EXERCISE REQUIREMENTS: Please list each line in the data below that contains the string "dimensions".

RECORDS TO USE:
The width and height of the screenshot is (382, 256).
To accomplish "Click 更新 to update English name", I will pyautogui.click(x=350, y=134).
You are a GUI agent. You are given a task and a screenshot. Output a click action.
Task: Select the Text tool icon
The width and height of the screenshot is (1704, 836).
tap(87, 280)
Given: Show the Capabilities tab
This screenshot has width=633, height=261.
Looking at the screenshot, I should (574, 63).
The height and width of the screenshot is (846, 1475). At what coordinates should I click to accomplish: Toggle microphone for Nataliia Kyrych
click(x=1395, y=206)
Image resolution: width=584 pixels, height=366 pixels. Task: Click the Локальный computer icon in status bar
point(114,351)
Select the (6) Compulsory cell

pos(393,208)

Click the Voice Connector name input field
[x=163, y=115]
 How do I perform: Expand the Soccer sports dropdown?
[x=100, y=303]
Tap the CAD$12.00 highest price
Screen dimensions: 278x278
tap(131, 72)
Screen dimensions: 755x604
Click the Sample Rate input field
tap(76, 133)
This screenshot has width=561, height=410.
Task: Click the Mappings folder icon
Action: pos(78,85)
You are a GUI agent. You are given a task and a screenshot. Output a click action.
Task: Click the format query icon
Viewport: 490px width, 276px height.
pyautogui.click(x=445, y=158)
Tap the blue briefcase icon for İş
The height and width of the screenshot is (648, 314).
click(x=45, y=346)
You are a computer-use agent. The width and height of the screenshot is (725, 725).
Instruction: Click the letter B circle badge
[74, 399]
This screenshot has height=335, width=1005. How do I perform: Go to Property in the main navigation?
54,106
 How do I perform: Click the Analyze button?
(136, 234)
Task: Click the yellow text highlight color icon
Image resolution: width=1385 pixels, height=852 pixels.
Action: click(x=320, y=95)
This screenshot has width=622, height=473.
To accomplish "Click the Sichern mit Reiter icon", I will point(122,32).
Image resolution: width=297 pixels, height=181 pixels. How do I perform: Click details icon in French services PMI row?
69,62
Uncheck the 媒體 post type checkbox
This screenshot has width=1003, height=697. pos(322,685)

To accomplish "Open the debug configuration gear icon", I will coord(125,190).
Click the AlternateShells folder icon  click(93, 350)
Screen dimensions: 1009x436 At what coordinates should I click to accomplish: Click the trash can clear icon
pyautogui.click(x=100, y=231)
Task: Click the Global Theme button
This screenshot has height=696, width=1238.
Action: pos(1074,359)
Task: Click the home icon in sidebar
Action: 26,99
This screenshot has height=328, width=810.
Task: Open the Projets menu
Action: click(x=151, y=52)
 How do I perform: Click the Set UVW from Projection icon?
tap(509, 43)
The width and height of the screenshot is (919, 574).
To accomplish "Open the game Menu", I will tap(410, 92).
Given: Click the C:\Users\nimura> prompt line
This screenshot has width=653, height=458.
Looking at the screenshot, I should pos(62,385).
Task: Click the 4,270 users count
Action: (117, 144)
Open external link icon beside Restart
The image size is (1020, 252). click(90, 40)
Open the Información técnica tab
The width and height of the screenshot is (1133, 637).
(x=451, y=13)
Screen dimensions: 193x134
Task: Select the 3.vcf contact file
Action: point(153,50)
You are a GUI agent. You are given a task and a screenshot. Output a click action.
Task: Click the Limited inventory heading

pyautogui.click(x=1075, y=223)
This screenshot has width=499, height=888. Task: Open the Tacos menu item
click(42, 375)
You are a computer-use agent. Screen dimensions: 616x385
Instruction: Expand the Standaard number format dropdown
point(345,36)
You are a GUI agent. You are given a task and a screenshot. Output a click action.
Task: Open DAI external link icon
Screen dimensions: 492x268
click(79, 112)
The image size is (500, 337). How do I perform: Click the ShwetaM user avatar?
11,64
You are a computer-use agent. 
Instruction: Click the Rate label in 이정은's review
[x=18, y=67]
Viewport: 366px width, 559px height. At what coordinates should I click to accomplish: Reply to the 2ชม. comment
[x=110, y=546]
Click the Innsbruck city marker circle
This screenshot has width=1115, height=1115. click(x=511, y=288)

WRITTEN SOLUTION:
Screen dimensions: 278x278
Screen dimensions: 755x604
Screen dimensions: 1009x436 At what coordinates should I click to accomplish: Click the trash can clear icon
Screen dimensions: 193x134
You are a computer-use agent. Screen dimensions: 616x385
Screen dimensions: 492x268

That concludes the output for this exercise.